Bonus tip: Never bother buying any Charles Dickens, or D.H. Lawrence, or Grahame Greene brand new. Every single second-hand store I have ever entered has STACKS of them, and at least a few of those are unread, as-new copies. The same also goes for the Fifty Shades of Grey series, and the Harry Potter books. Plus, if you’re not precious about movie tie-in editions (I’m not, but some booklovers are), you’ll find STACKS of them in secondhand stores, too. If you’re after a book that has been turned into a film in the last 2-3 years, you’re almost guaranteed to find it (and probably in pristine condition, too!).

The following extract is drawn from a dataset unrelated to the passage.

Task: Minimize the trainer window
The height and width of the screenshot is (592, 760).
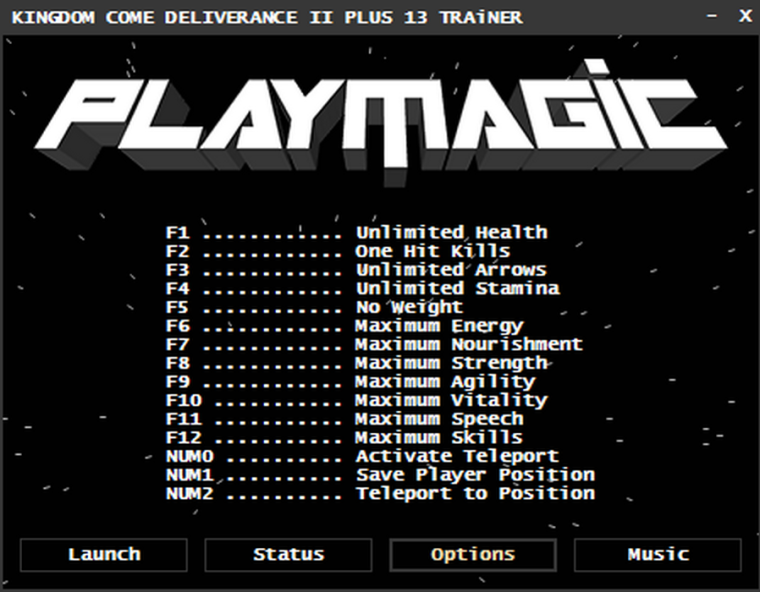Action: coord(712,16)
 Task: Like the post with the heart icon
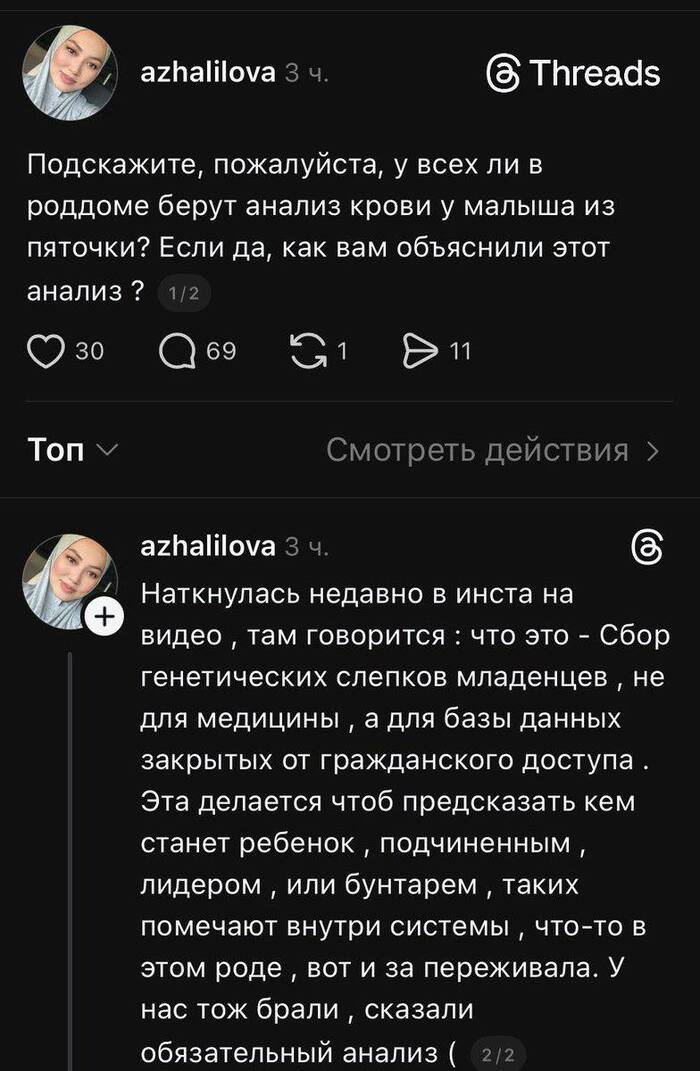pos(45,350)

Bonus bonus tip: Young Adult is a mixed bag, on the whole. Some of them (like Fangirl, and If I Stay) are tough to find right now. In general, you’ve got the best hope of finding the specific YA read you’re after in a secondhand store that has a dedicated YA section (if they’re lumped in with general fiction, you’re going to have a hard time – not sure why that is, it just is, I don’t make the rules). And you usually have to wait about 5-10 years after the initial release, once the target market has outgrown them and moved out of home (either they’ll sell them off, or their parents will, either way…).